Standardizing Terminology

What does RAID Stand for?

First off, RAID stands for a Redundant Array of Independent Disks. For many users, this definition of the acronym sits juxtaposed to RAID 0′s existence as a RAID level, since RAID 0 has no redundancy. That and more will be described below.

Now that RAID is defined, here are a few more one will need while reading this article:

  • MTTDL –Mean Time To Data Loss which in the below examples is simply the mean time until drive failures cause data loss in the array. Note: The below examples are perhaps the most simplistic way to view this, but the equations help.
  • MTBF – Mean Time Between Failures is the mean time between hard disk failures.
  • MTTR – Mean Time To Recover is the mean time to rebuild redundancy in the array.
  • #Disks – Number of disks present in the array.
  • k is the number of RAID 5 or RAID 6 sets that underlie a RAID 50 or RAID 60 configuration. The higher the k value, the more redundancy is built into the array.
  • UBER – Unrecoverable Bit Error Rate is basically a RAID 4 or RAID 5 array’s worst enemy as an error bit could cause a failed array rebuild.

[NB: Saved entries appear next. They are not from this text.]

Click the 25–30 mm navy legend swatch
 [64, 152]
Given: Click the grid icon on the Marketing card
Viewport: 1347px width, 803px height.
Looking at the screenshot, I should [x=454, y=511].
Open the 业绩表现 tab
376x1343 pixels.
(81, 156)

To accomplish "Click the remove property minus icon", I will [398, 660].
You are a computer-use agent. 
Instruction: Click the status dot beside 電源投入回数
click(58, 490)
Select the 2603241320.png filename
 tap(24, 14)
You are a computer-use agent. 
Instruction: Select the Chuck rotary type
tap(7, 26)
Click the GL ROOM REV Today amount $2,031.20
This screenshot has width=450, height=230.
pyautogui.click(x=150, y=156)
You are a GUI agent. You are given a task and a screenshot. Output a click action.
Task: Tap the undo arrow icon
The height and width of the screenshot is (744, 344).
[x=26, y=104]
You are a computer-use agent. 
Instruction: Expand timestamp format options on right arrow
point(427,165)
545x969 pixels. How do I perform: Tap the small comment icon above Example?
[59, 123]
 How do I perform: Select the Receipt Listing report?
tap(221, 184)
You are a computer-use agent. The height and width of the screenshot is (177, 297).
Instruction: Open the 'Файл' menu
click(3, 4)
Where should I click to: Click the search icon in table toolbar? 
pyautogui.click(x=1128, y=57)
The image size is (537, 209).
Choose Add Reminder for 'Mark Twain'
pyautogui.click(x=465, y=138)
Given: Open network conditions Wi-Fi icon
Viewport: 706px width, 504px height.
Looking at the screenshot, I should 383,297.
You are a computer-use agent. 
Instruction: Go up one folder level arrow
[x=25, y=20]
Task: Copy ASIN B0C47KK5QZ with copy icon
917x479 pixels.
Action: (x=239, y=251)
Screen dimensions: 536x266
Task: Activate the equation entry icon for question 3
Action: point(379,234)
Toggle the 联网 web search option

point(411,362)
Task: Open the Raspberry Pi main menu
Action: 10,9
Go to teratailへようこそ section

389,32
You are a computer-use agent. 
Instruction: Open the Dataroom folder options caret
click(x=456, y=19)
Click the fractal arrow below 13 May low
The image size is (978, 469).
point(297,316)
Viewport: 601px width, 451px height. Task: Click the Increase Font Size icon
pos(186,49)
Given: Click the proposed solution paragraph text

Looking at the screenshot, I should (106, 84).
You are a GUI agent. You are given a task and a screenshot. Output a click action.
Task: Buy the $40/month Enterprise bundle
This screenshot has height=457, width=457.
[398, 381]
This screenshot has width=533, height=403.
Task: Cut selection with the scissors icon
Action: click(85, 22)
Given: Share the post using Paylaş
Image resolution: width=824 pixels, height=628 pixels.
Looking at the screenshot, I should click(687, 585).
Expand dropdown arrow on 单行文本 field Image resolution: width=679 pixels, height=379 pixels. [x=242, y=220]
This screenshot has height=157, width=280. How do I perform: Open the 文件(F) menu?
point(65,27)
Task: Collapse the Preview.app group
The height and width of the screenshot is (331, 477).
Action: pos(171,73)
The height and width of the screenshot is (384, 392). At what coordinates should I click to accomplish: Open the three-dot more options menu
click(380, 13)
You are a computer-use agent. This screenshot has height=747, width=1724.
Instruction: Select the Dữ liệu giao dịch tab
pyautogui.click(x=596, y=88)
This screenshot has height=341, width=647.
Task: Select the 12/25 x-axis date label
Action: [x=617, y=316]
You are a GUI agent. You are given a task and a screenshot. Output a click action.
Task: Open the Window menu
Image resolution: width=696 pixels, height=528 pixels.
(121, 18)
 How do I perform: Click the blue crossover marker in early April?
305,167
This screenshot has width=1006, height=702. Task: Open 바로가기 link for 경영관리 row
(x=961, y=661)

Also, I know a lot of people are going to want to take the formulae in this article and create their own Excel spreadsheet. I am on my third iteration of modeling the above and am currently adding in UBER failure to this model. Once this is added I will let everyone have a tool to do the calculations themselves. Just to give you some initial sample model output I will be including failure (disk failure related only) graphs with the following assumptions:

  • Unlimited hot spares (i.e. this assumes having drives in the system to immediately start the rebuild)
  • A 5 year MTBF for drives because I do not believe modern SATA drives have a 24×7 duty cycle MTBF of longer as manufacturers claim.
  • A 50MB/s constant rebuild rate for all RAID types
  • 15TB stored on 20 2TB drives (the 20 drives is total including the ones used for data instead of redundancy.)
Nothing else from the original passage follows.